Fraudsters’ new tricks at banks’ ATMs
These days, a lot happens at the banks, in and outside the banking halls, including Automated Teller Machines (ATMs) cubicles, all pertaining to fraud.
Most times, those at the receiving end are innocent and unsuspecting customers who are defrauded in the process.
Recently at a new generation bank in Ikotun, a suburb of Lagos, a young fraudster was outsmarted by his victim, and he ended up at the Police station nearby.
On Easter Monday, around 11am, the crowd at the functional ATM points was scary. Being a public holiday, and with most other banks’ ATMs around out of service or unable to dispense cash, customers besieged this particular bank to make withdrawals.
The queue was discouraging to the impatient and it was long enough to put off anyone that was not pressed for cash that day. But it was moving slowly.
At some point, a well-dressed, handsome-looking, dark-complexioned young man was dragged back into the bank premises by three men- a customer and two bank staff (security).

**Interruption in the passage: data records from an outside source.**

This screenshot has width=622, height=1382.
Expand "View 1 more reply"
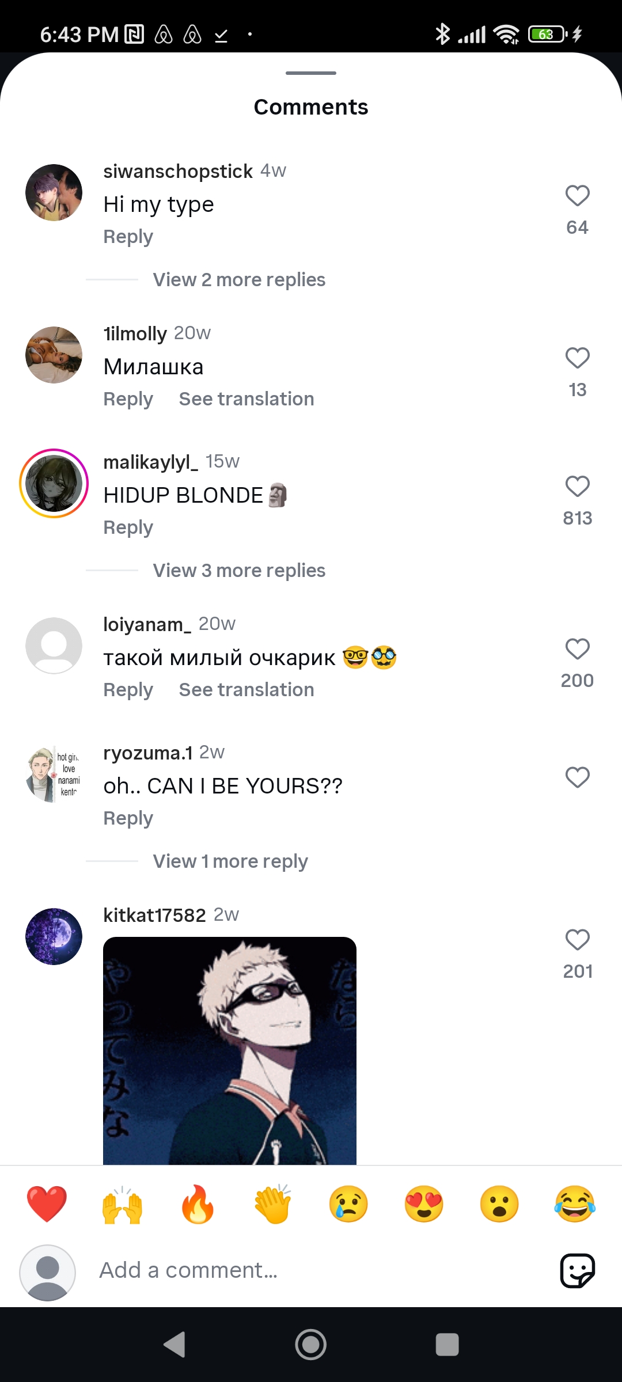click(x=230, y=861)
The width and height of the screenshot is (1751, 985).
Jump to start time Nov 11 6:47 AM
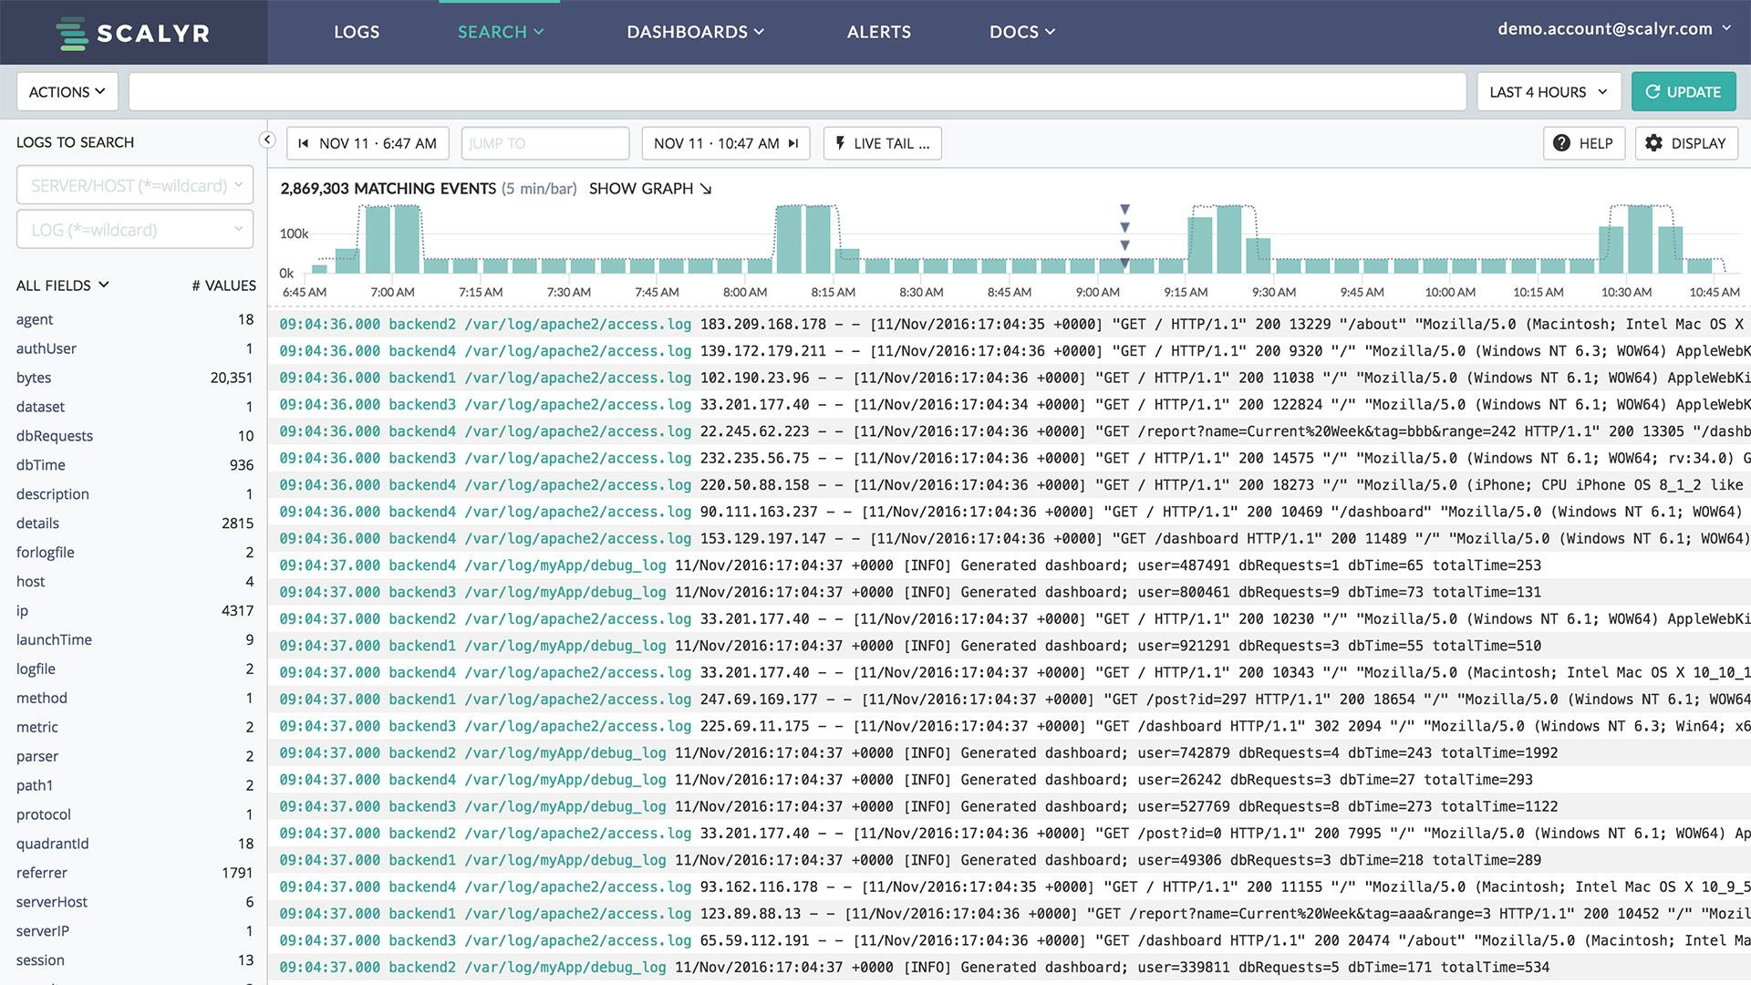[x=368, y=143]
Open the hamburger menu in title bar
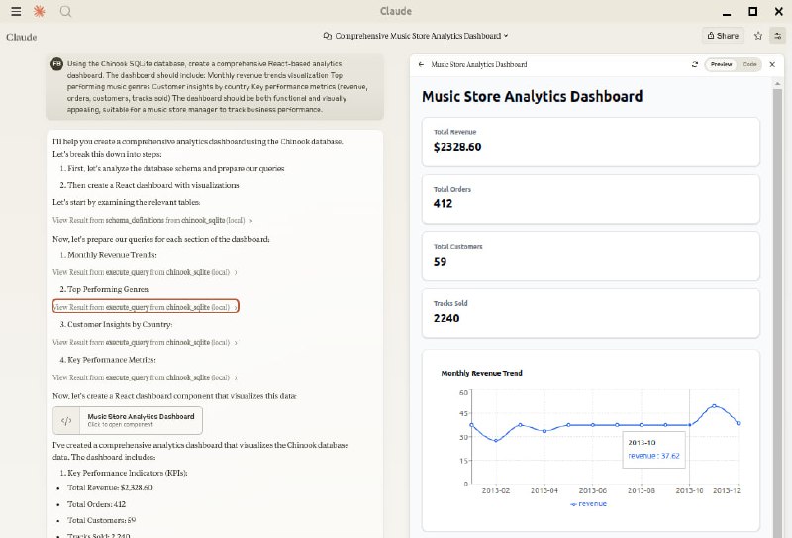 [x=16, y=11]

On enquiry, the customer (victim) explained that he was on the queue, with the suspect behind him and as it was his turn to use the ATM, he brought out his card, obviously not realising that the young man behind has seen and ostensibly memorised the last four digits of his ATM card.
As he moved to use the machine, the young man asked to use his phone to make a call, saying he had no credit in his own phone.
Innocently and unsuspecting, he handed his phone to the man behind him on the queue as he busied himself with making withdrawals.
Immediately he was done, he received a debit alert on his withdrawal, just as the young man handed him his phone and was leaving, saying he was no longer going to use the ATM.
And just then, another debit alert for the transfer of N70, 000 to another bank came in. Puzzled, he wondered how come, when he did not make such a transfer.
Looking up, he saw the young man moving fast out of the vicinity, looking behind intermittently, as he crossed the road and went behind a parked commercial bus that hid him from view.
Agitated, but calm, the victim remembered giving the young man his phone and reckoned that he could have used it to defraud him instead of calling someone to confirm an account number.
So, he followed casually and caught up with the young man behind the bus and held him, asking him to refund his money, which the fraudster denied.
At that point, a friend of the victim passing by saw him and what was playing out and intervened. His friend explained everything to him and they both dragged the young man back to the bank premises across the road and told security men around what had happened.
Sensing that his game was up and fearing a mob action, the young man admitted defrauding the customer and agreed to use his ATM to refund the money there and then, which he did.
Thereafter, he was taken to the Police station a stone throw away for further investigation, not before customers around had taken his photographs, with a promise to post them on the Internet and social media to alert other customers of the new trick of fraudsters at ATM points.
It was obviously a bad day for the young man, who looked calm all the while, without showing any remorse or regret for his act.